== ASSIGNMENT ==
Give back exactly the lines of the data below, starting with the line that has "You are a computer-use agent. This" and going on through the line that has "Instruction: Click the".

== WORKING DATA ==
::::::::::

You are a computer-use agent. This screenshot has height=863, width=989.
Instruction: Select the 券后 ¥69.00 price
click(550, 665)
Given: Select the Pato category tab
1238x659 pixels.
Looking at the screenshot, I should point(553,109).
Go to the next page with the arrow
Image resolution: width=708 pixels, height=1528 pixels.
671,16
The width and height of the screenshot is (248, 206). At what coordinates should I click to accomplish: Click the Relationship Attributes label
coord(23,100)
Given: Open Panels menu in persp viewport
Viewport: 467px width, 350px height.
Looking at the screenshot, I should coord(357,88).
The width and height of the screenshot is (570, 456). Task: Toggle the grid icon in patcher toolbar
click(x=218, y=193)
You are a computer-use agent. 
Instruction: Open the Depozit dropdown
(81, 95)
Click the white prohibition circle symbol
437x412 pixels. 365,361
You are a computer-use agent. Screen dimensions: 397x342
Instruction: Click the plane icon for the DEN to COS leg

::::::::::

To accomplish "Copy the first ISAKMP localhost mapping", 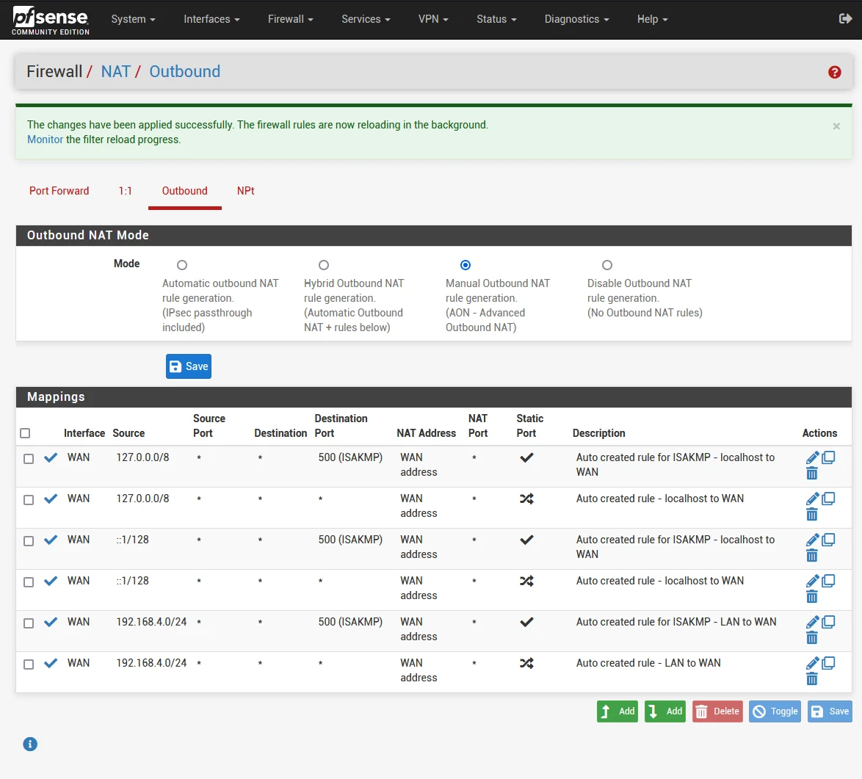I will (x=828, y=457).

::::::::::

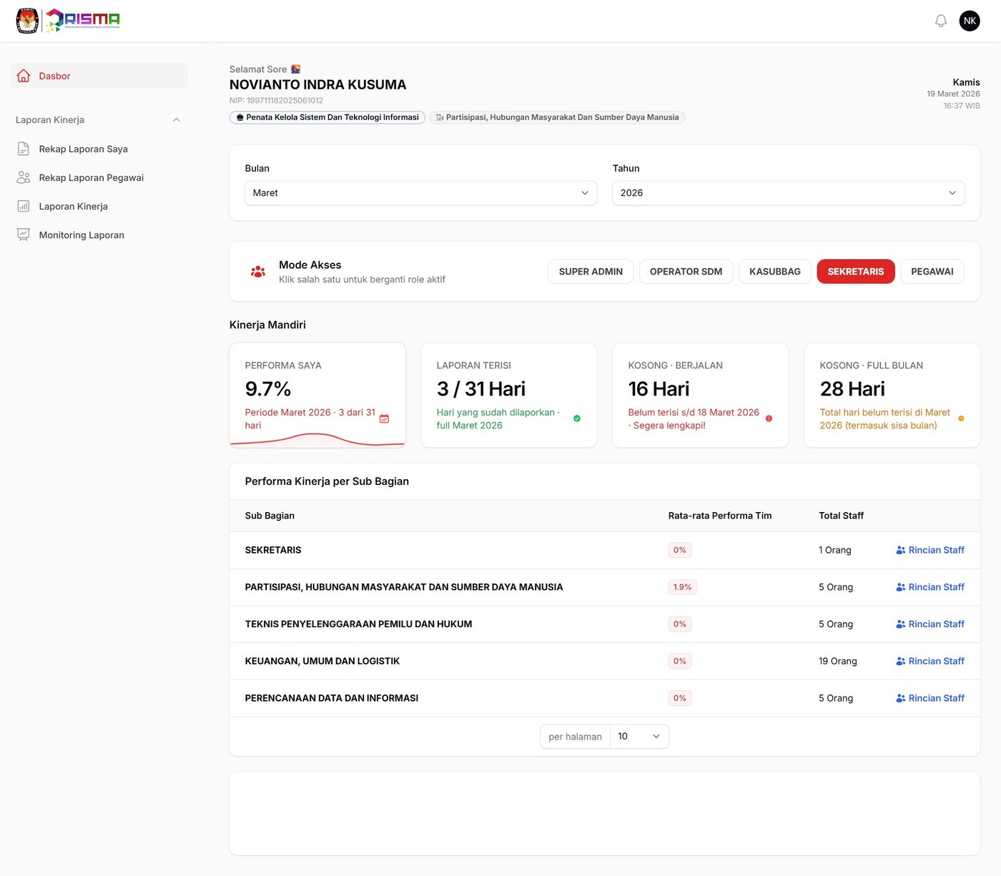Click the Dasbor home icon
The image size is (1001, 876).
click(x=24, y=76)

::::::::::

== RESPONSE TO THIS EXERCISE ==
You are a computer-use agent. This screenshot has height=863, width=989.
Instruction: Select the 券后 ¥69.00 price
click(550, 665)
Given: Select the Pato category tab
1238x659 pixels.
Looking at the screenshot, I should point(553,109).
Go to the next page with the arrow
Image resolution: width=708 pixels, height=1528 pixels.
671,16
The width and height of the screenshot is (248, 206). At what coordinates should I click to accomplish: Click the Relationship Attributes label
coord(23,100)
Given: Open Panels menu in persp viewport
Viewport: 467px width, 350px height.
Looking at the screenshot, I should coord(357,88).
The width and height of the screenshot is (570, 456). Task: Toggle the grid icon in patcher toolbar
click(x=218, y=193)
You are a computer-use agent. 
Instruction: Open the Depozit dropdown
(81, 95)
Click the white prohibition circle symbol
437x412 pixels. 365,361
You are a computer-use agent. Screen dimensions: 397x342
Instruction: Click the plane icon for the DEN to COS leg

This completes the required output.